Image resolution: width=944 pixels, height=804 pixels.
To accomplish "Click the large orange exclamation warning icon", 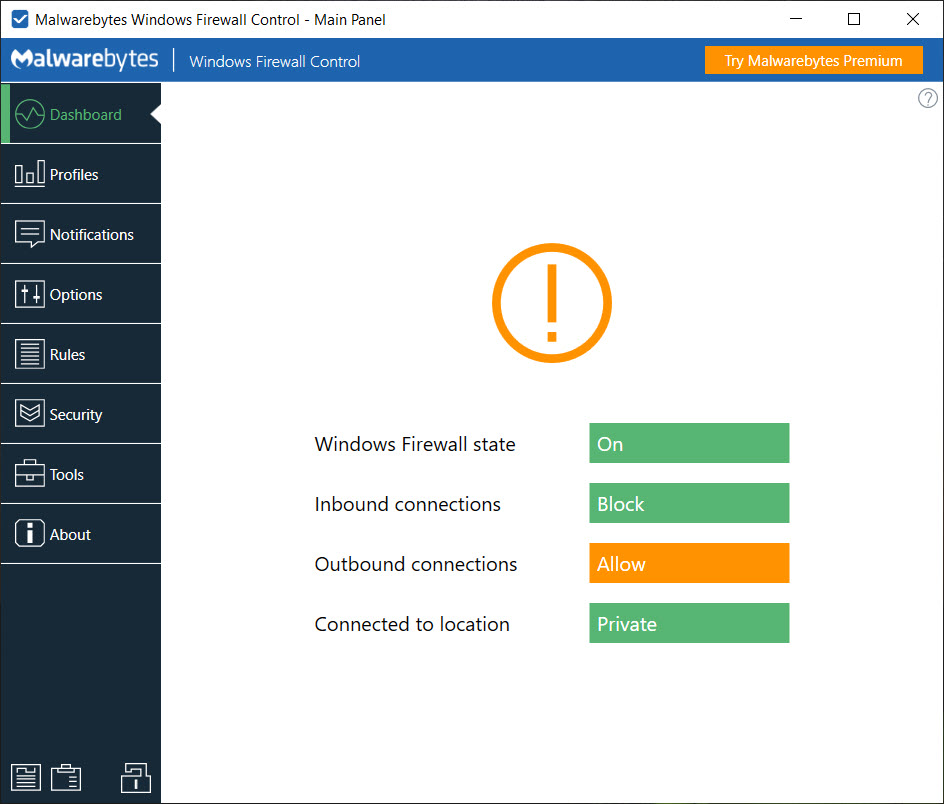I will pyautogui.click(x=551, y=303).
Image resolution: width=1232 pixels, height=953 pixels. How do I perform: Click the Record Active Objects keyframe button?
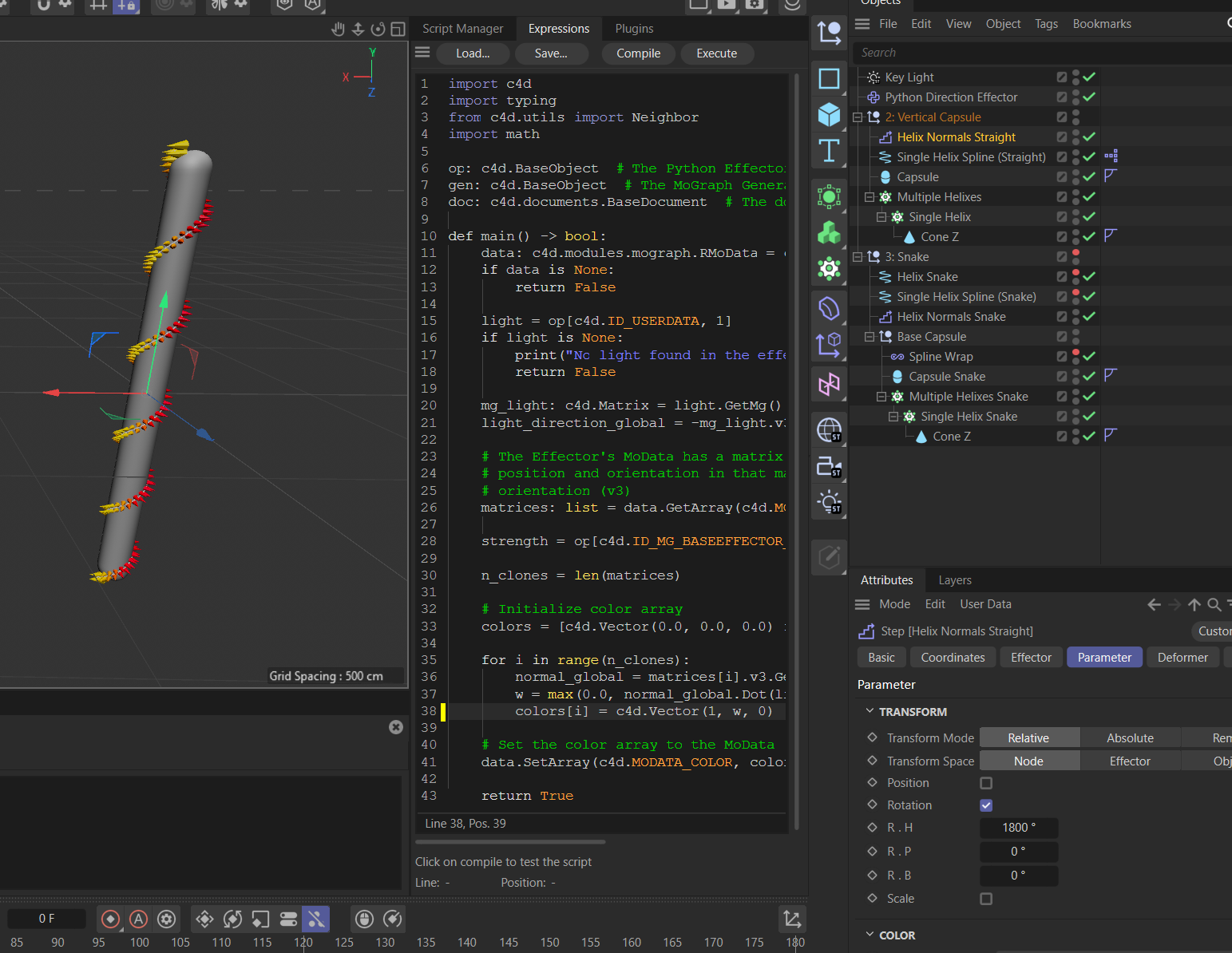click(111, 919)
● ● ● ● ●
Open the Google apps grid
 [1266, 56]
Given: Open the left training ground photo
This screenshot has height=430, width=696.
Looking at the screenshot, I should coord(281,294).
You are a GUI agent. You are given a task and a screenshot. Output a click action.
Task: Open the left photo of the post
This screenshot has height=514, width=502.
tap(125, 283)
● ● ● ● ●
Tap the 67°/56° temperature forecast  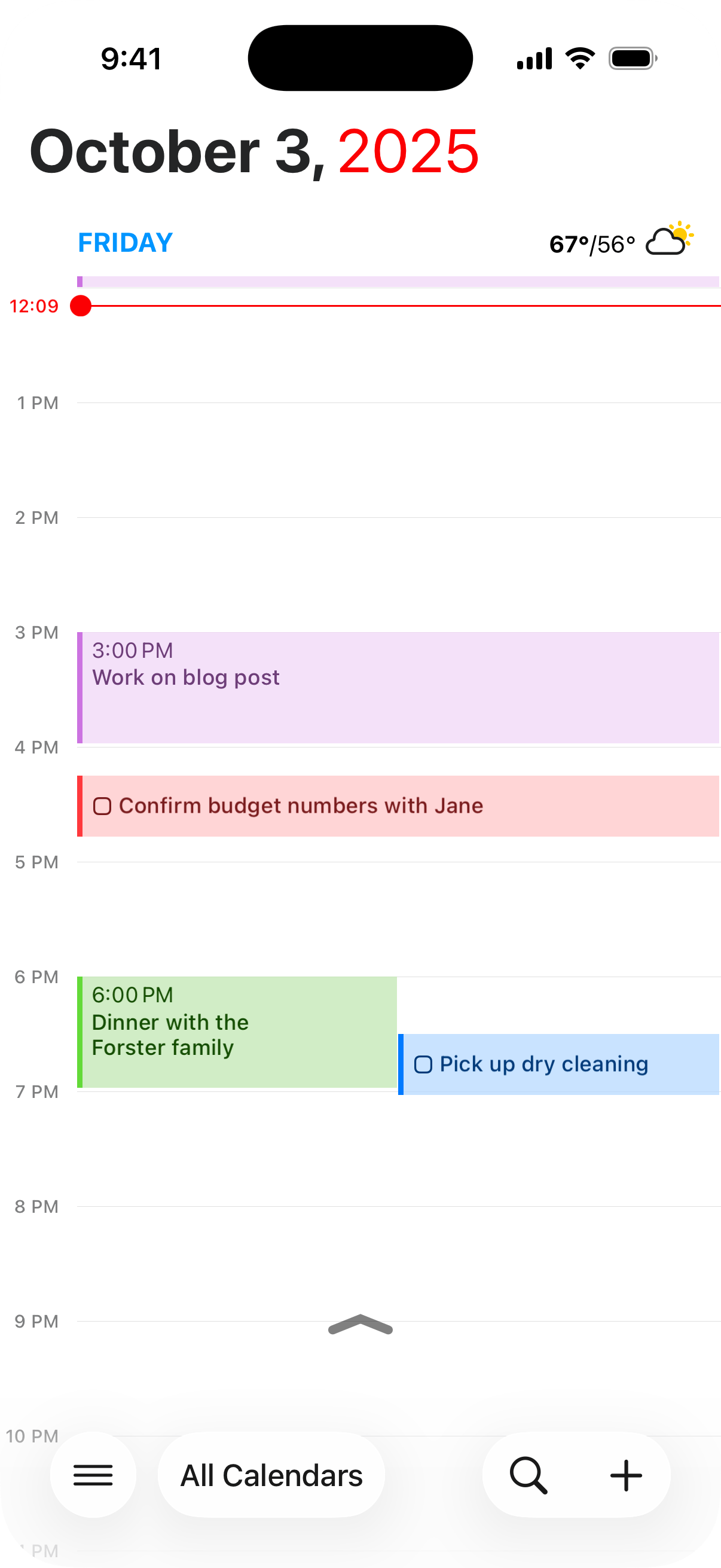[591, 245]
● ● ● ● ●
Copy out each line of the listing where the string "photo" appears.

### Result
Given: Open the left training ground photo
Task: Open the left photo of the post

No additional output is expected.